In some embodiments, the term genetic marker is also intended to describe a phenotypic effect of an allele or haplotype, including for example, an increased or decreased amount of a messenger RNA, an increased or decreased amount of protein, an increase or decrease in the copy number of a gene, production of a defective protein, tissue or organ, etc., as would be well known to one of ordinary skill in the art.

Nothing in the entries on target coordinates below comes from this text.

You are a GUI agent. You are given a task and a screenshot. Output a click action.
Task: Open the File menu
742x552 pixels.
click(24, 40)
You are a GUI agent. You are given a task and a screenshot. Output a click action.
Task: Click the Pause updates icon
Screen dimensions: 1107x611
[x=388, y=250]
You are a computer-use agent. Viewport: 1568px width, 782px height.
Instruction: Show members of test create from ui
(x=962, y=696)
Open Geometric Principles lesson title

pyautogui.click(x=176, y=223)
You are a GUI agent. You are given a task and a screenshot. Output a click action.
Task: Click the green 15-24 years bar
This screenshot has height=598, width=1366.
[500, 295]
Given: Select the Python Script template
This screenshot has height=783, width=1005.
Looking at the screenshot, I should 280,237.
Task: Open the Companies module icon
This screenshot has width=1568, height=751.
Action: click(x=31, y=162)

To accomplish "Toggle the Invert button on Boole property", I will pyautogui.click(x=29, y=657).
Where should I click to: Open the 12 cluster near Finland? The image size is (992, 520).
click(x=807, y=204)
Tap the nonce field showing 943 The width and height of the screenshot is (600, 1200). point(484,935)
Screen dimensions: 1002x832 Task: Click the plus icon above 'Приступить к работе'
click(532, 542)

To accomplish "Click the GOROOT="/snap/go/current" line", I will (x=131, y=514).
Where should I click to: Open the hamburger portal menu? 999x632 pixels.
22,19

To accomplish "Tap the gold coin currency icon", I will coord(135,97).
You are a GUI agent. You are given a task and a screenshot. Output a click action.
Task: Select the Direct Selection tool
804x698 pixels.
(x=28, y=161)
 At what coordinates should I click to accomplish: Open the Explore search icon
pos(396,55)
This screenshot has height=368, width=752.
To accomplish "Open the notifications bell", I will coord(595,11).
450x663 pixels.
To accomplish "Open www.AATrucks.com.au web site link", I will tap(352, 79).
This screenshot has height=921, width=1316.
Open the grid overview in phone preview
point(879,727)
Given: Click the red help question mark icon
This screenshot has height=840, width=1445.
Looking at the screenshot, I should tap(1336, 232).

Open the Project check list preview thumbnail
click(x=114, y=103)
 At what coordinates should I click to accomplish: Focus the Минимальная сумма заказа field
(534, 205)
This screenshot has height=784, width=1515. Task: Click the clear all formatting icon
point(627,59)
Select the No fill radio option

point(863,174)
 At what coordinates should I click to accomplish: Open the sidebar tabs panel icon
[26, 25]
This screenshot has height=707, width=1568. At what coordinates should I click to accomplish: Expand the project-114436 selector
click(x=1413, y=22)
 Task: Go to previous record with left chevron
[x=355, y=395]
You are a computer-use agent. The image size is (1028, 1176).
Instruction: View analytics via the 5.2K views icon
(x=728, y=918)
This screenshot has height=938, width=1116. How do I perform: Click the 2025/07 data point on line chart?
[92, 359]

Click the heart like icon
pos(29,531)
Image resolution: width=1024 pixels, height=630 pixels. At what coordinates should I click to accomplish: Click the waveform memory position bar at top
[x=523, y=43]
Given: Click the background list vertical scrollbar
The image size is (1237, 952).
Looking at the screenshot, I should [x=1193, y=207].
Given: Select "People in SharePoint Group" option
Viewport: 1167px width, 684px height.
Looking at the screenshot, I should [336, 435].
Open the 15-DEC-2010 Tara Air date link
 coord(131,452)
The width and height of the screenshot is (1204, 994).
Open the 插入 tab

An “allele” as used herein refers to one of two or more alternative forms of a nucleotide sequence at a given position (locus) on a chromosome. An allele can be a nucleotide present in a nucleotide sequence that makes up the coding sequence of a gene and/or an allele can be a nucleotide in a non-coding region of a gene (e.g., in a genomic sequence). A subject's genotype for a given gene is the set of alleles the subject happens to possess. As noted herein, an individual can be heterozygous or homozygous for any allele of this invention.
Also as used herein, a “haplotype” is a set of alleles on a single chromatid that are statistically associated. It is thought that these associations, and the identification of a few alleles of a haplotype block, can unambiguously identify all other alleles in its region. The term “haplotype” is also commonly used to describe the genetic constitution of individuals with respect to one member of a pair of allelic genes; sets of single alleles or closely linked genes that tend to be inherited together.
The terms “increased risk” and “decreased risk” as used herein define the level of risk that a subject has of developing a particular cancer, as compared to a control (e.g., a subject or a population of subjects; i.e., a general population) that does not have the polymorphisms and alleles of this invention in the control nucleic acid.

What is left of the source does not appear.